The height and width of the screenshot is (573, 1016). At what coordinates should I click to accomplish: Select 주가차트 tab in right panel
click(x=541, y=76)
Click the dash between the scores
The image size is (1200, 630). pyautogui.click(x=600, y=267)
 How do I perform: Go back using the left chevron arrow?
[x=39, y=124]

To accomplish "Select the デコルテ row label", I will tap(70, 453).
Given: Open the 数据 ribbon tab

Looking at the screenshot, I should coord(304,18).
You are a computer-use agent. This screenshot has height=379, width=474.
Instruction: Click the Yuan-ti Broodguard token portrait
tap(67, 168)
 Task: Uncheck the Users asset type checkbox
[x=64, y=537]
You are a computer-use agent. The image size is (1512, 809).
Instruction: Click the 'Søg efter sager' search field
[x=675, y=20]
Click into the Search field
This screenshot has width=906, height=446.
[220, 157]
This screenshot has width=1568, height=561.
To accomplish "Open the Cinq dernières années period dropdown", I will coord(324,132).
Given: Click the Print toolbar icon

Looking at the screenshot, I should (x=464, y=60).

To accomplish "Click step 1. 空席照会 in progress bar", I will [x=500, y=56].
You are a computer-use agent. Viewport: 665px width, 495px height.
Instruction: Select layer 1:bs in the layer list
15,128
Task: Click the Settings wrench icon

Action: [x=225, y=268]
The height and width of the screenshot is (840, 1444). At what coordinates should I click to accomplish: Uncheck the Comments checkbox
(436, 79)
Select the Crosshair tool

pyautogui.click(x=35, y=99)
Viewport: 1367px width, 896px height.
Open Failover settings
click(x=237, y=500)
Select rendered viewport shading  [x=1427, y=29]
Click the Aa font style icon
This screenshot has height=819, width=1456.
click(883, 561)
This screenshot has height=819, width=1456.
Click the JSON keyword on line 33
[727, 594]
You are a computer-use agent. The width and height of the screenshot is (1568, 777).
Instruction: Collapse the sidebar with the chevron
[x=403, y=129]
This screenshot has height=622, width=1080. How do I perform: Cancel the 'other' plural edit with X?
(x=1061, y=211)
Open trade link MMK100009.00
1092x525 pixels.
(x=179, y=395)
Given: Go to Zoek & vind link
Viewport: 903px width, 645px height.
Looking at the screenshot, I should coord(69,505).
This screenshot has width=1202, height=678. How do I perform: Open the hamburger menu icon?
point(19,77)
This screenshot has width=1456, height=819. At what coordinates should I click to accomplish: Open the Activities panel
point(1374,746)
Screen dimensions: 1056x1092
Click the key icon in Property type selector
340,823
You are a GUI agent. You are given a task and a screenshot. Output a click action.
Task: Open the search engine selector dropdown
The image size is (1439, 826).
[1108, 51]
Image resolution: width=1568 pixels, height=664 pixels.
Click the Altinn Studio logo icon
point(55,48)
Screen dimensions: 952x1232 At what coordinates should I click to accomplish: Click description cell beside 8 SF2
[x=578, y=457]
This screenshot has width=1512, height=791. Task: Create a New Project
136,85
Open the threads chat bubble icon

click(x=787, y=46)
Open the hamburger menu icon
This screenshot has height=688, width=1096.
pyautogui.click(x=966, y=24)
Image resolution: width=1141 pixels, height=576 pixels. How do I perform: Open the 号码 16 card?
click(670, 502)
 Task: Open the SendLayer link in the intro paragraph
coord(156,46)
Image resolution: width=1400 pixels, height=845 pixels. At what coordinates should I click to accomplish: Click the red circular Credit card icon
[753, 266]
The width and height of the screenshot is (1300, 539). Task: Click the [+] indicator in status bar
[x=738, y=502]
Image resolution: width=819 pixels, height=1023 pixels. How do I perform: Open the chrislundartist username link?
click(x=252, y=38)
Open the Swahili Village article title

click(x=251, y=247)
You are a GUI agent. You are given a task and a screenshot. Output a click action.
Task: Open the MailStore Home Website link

:::

## Stated exercise
Copy all of the material above, line for line and without any changes.

## Task response
The height and width of the screenshot is (573, 1016). At what coordinates should I click to accomplish: Select 주가차트 tab in right panel
click(x=541, y=76)
Click the dash between the scores
The image size is (1200, 630). pyautogui.click(x=600, y=267)
 How do I perform: Go back using the left chevron arrow?
[x=39, y=124]

To accomplish "Select the デコルテ row label", I will tap(70, 453).
Given: Open the 数据 ribbon tab

Looking at the screenshot, I should coord(304,18).
You are a computer-use agent. This screenshot has height=379, width=474.
Instruction: Click the Yuan-ti Broodguard token portrait
tap(67, 168)
 Task: Uncheck the Users asset type checkbox
[x=64, y=537]
You are a computer-use agent. The image size is (1512, 809).
Instruction: Click the 'Søg efter sager' search field
[x=675, y=20]
Click into the Search field
This screenshot has width=906, height=446.
[220, 157]
This screenshot has width=1568, height=561.
To accomplish "Open the Cinq dernières années period dropdown", I will coord(324,132).
Given: Click the Print toolbar icon

Looking at the screenshot, I should (x=464, y=60).

To accomplish "Click step 1. 空席照会 in progress bar", I will [x=500, y=56].
You are a computer-use agent. Viewport: 665px width, 495px height.
Instruction: Select layer 1:bs in the layer list
15,128
Task: Click the Settings wrench icon

Action: [x=225, y=268]
The height and width of the screenshot is (840, 1444). At what coordinates should I click to accomplish: Uncheck the Comments checkbox
(436, 79)
Select the Crosshair tool

pyautogui.click(x=35, y=99)
Viewport: 1367px width, 896px height.
Open Failover settings
click(x=237, y=500)
Select rendered viewport shading  [x=1427, y=29]
Click the Aa font style icon
This screenshot has height=819, width=1456.
click(883, 561)
This screenshot has height=819, width=1456.
Click the JSON keyword on line 33
[727, 594]
You are a computer-use agent. The width and height of the screenshot is (1568, 777).
Instruction: Collapse the sidebar with the chevron
[x=403, y=129]
This screenshot has height=622, width=1080. How do I perform: Cancel the 'other' plural edit with X?
(x=1061, y=211)
Open trade link MMK100009.00
1092x525 pixels.
(x=179, y=395)
Given: Go to Zoek & vind link
Viewport: 903px width, 645px height.
Looking at the screenshot, I should coord(69,505).
This screenshot has width=1202, height=678. How do I perform: Open the hamburger menu icon?
point(19,77)
This screenshot has width=1456, height=819. At what coordinates should I click to accomplish: Open the Activities panel
point(1374,746)
Screen dimensions: 1056x1092
Click the key icon in Property type selector
340,823
You are a GUI agent. You are given a task and a screenshot. Output a click action.
Task: Open the search engine selector dropdown
The image size is (1439, 826).
[1108, 51]
Image resolution: width=1568 pixels, height=664 pixels.
Click the Altinn Studio logo icon
point(55,48)
Screen dimensions: 952x1232 At what coordinates should I click to accomplish: Click description cell beside 8 SF2
[x=578, y=457]
This screenshot has width=1512, height=791. Task: Create a New Project
136,85
Open the threads chat bubble icon

click(x=787, y=46)
Open the hamburger menu icon
This screenshot has height=688, width=1096.
pyautogui.click(x=966, y=24)
Image resolution: width=1141 pixels, height=576 pixels. How do I perform: Open the 号码 16 card?
click(670, 502)
 Task: Open the SendLayer link in the intro paragraph
coord(156,46)
Image resolution: width=1400 pixels, height=845 pixels. At what coordinates should I click to accomplish: Click the red circular Credit card icon
[753, 266]
The width and height of the screenshot is (1300, 539). Task: Click the [+] indicator in status bar
[x=738, y=502]
Image resolution: width=819 pixels, height=1023 pixels. How do I perform: Open the chrislundartist username link?
click(x=252, y=38)
Open the Swahili Village article title

click(x=251, y=247)
You are a GUI agent. You are given a task and a screenshot. Output a click action.
Task: Open the MailStore Home Website link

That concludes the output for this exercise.